Energy bills could fall by £20 a year, but suppliers hit back
Energy companies criticise new plans to cut bills and invest in green energy
10th July 2020 08:25
by Brean Horne from interactive investor
Energy companies criticise new plans to cut bills and invest in green energy
Household energy bills could fall by an average of £20 under plans from the energy watchdog to overhaul gas and electricity networks.
Ofgem wants firms to invest at least £25 billion over five years to improve energy supply to homes.
Some £3 billion of this would be earmarked for making the UK’s energy infrastructure more environmentally friendly.
A further £1 billion will be invested in energy research and reducing the networks’ impact on the environment.
Ordinarily energy companies would pass this cost on to its customers to ensure their profits.
But Ofgem says that suppliers must halve the returns they make on their investments in the energy network.
The proposals could save consumers more than £3.3 billion over the next five years, cutting the average household bill by around £20, Ofgem estimates.
Ofgem says the changes would create a “greener, fairer energy system for consumers".
Jonathan Brearley, Ofgem’s chief executive, says: “Now more than ever, we need to make sure that every pound on consumers’ bills goes further.

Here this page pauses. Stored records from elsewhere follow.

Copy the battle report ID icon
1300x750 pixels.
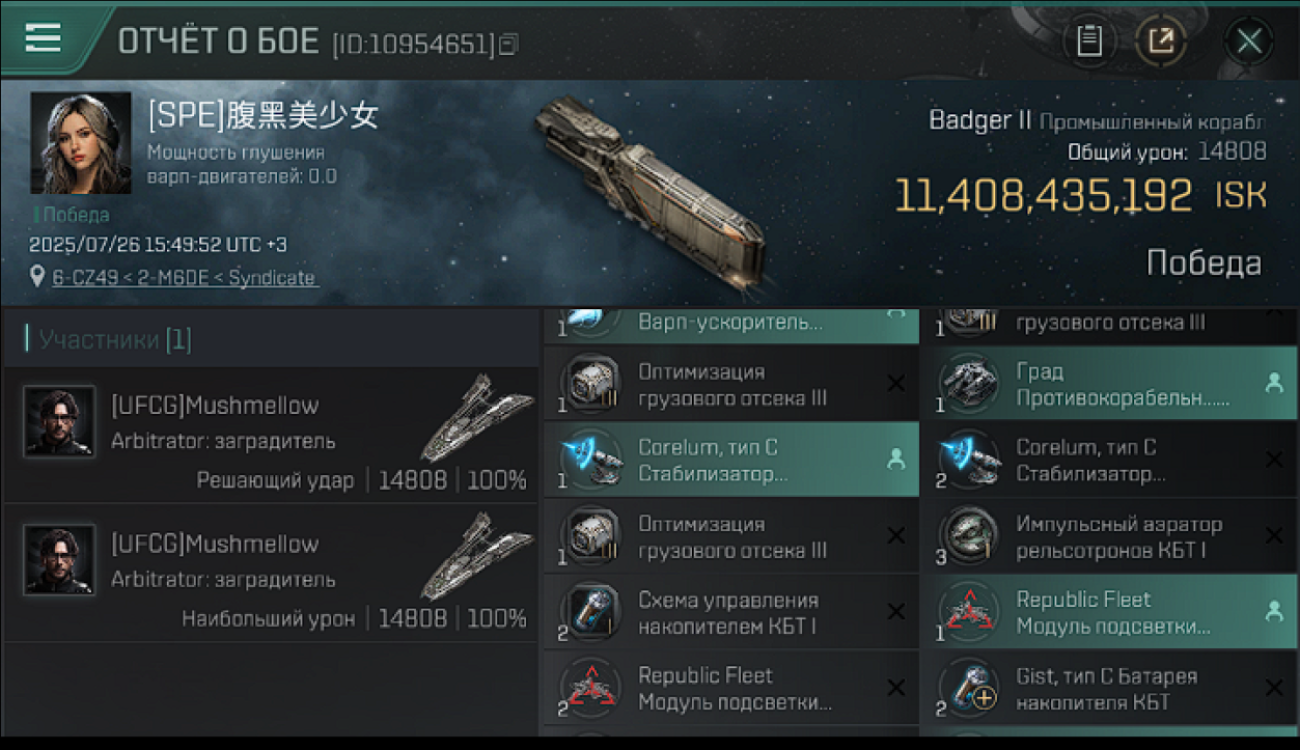coord(509,44)
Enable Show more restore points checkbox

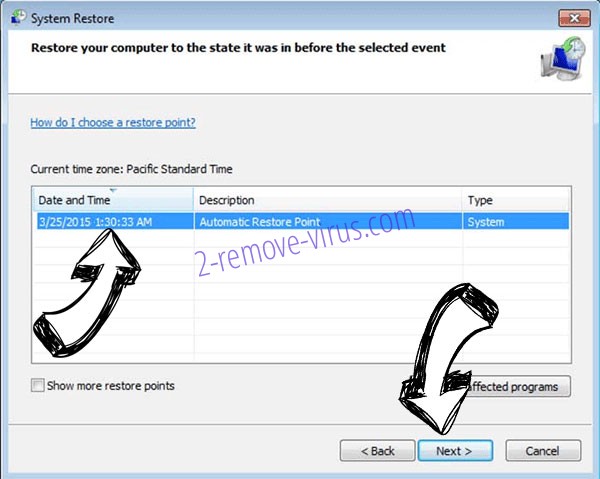38,385
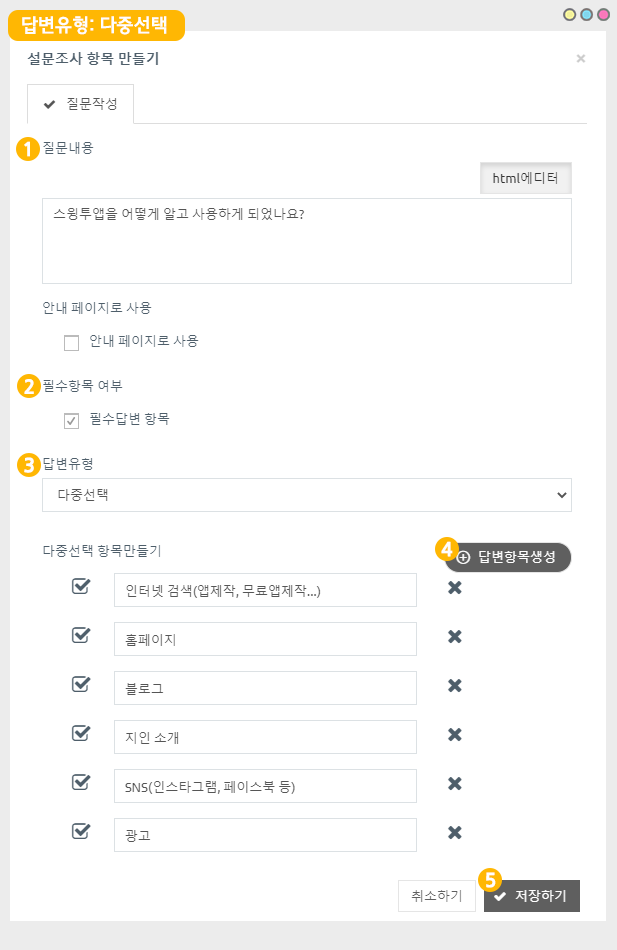Toggle the 필수답변 항목 checkbox
617x950 pixels.
[71, 420]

Less of your money will go towards company shareholders, and more into improving the network to power the economy and to fight climate change.”
Energy experts have praised the plans.
Richard Neudegg, head of regulation at Uswitch.com, says: “The amount of profit that network companies have been allowed to make in recent years has been a matter of significant controversy, given our energy suppliers have to pass on these charges to our bills.

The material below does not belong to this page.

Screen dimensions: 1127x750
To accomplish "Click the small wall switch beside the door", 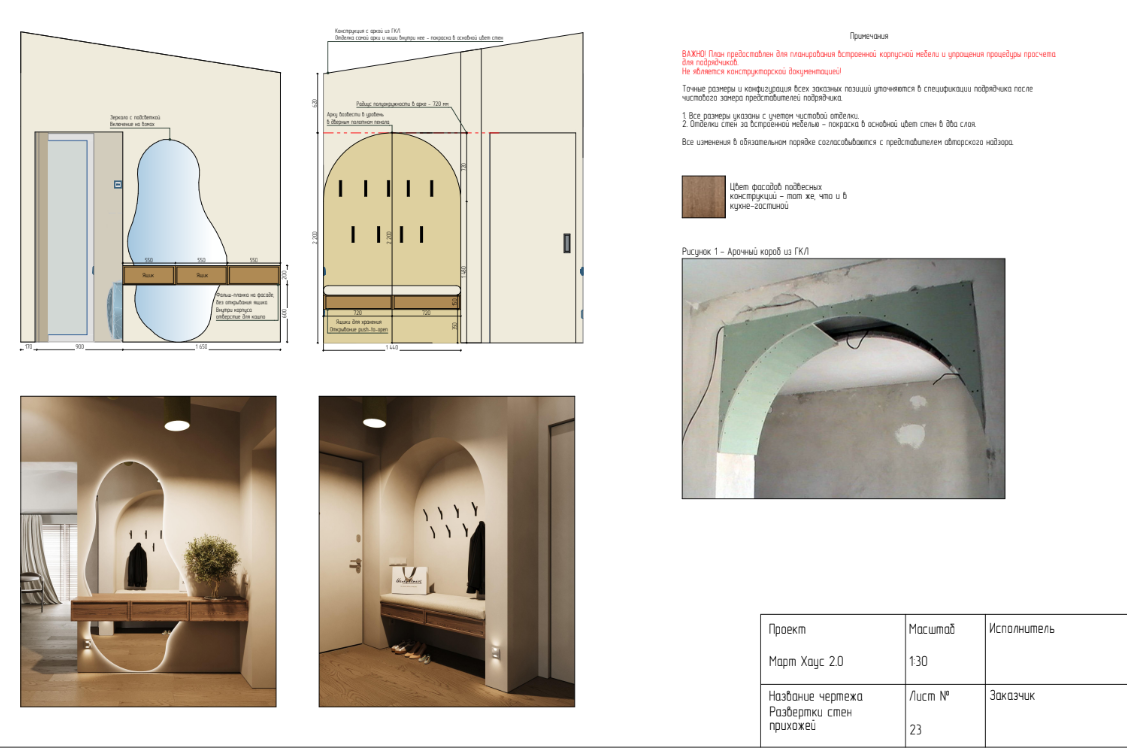I will [x=117, y=183].
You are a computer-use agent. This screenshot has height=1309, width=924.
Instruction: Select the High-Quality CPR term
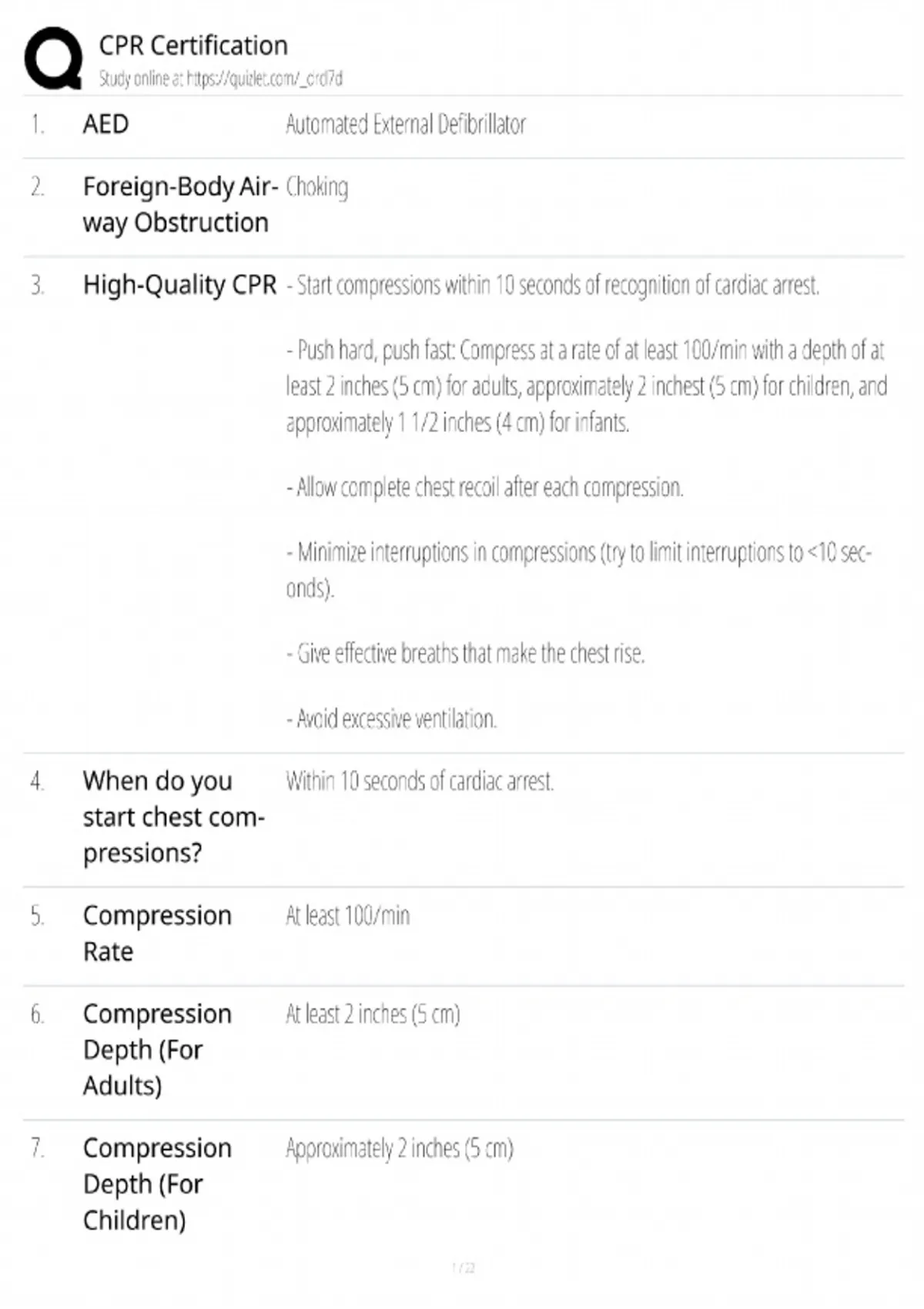click(x=179, y=285)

"There is still some way to go in Ofgem finalising these proposals, but these are a step in the right direction.”
Energy hit back against plans
Energy companies have criticised Ofgem's proposals and hinted they might try to overturn them.
Rob McDonald, managing director of transmission at SSE, says: “At present the draft settlement does not strike the right balance for all stakeholders, and without significant changes during the consultation period, there is a real risk that the critical investment in Britain’s electricity networks will be unnecessarily slowed down by an appeal process via the CMA, which is not in any stakeholders’ interests.”
Keith Anderson, chief executive at Scottish Power says: “Instead of investing more in creating green jobs and skilled apprenticeships in every community, at a time when the UK needs them most, this is a short-sighted return to austerity politics.
"Nobody benefits from this half-baked plan. It’s bad for jobs, bad for apprenticeships, bad for training and bad for the UK supply chain.”